Hip style framing seems questionable

I just came out of an attic and this house has hip style framing which are very very very rarely see probably only done two maybe three this year so I just don’t have tons of experience with it but I wanted a second opinion.

In the Attic the framing on one side is spliced together and that attached to the pre-built manufactured truss. It seems really odd to have this splice partially up the minimal support in my opinion and no attachment at the top I’ve tried to include pictures to the best of my ability but limited space in the Attic So pictures aren’t terrific.

I would love them put from those that are more knowledgeable with the style of framing thanks




Thanks

I circled the splices that I’m heavily questioning to better show what I believe to be wrong. They aren’t very far from the top and it doesn’t seem to me that there’s a whole lot of support there to support that upper however I’m not an engineer and I’ve never been a framing contractor hence why I’m asking for help



Yeah, that looks like crap but I’ve definitely seen worse. The way those hip rafters are floating at the top end always amazing me but I’ve seen it that way before (did someone stand there and hold it while they nailed the sheathing on?). The fact that they didn’t even angle the rafter to hip rafter connection is pretty lame (Get 'er done!).

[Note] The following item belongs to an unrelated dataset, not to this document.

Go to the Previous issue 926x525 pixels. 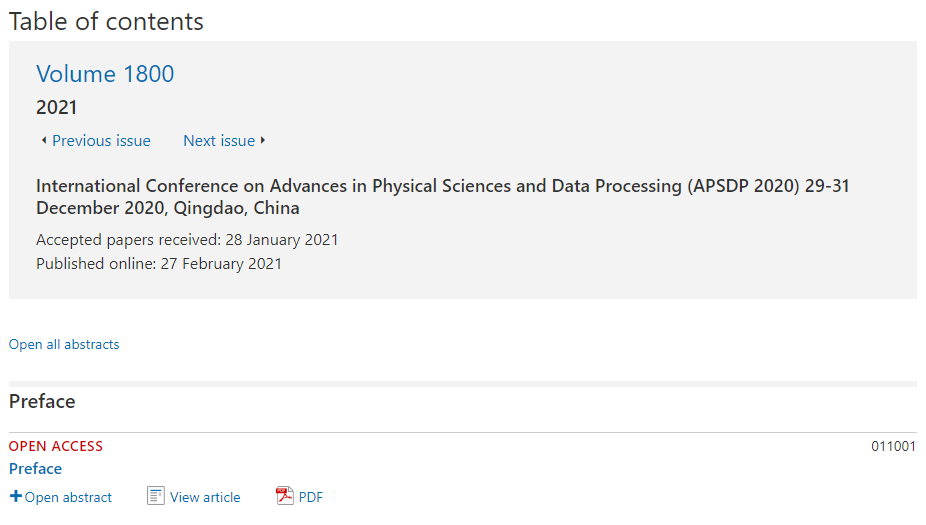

Are you seeing any performance issues from the outside? Sagging? Softness? Without a performance problem to point to I could see letting it go. I once got in an argument on a 3 year old house we had inspected. I told the buyer (who was now a seller and had it inspected) that the framer thought it was okay, the city inspector thought it was okay and my inspector thought it was okay. So, that makes it 3 to 1 (the one being new buyer’s inspector). I never heard back so maybe my explanation worked :slight_smile:

It falls into the category or looks terrible but is working. I can argue either side of that.

Trusses are not supposed to be cut, notched or redesigned without an engineers approval. I would definitely write that up as a serious defect if an engineer didn’t sign off on it.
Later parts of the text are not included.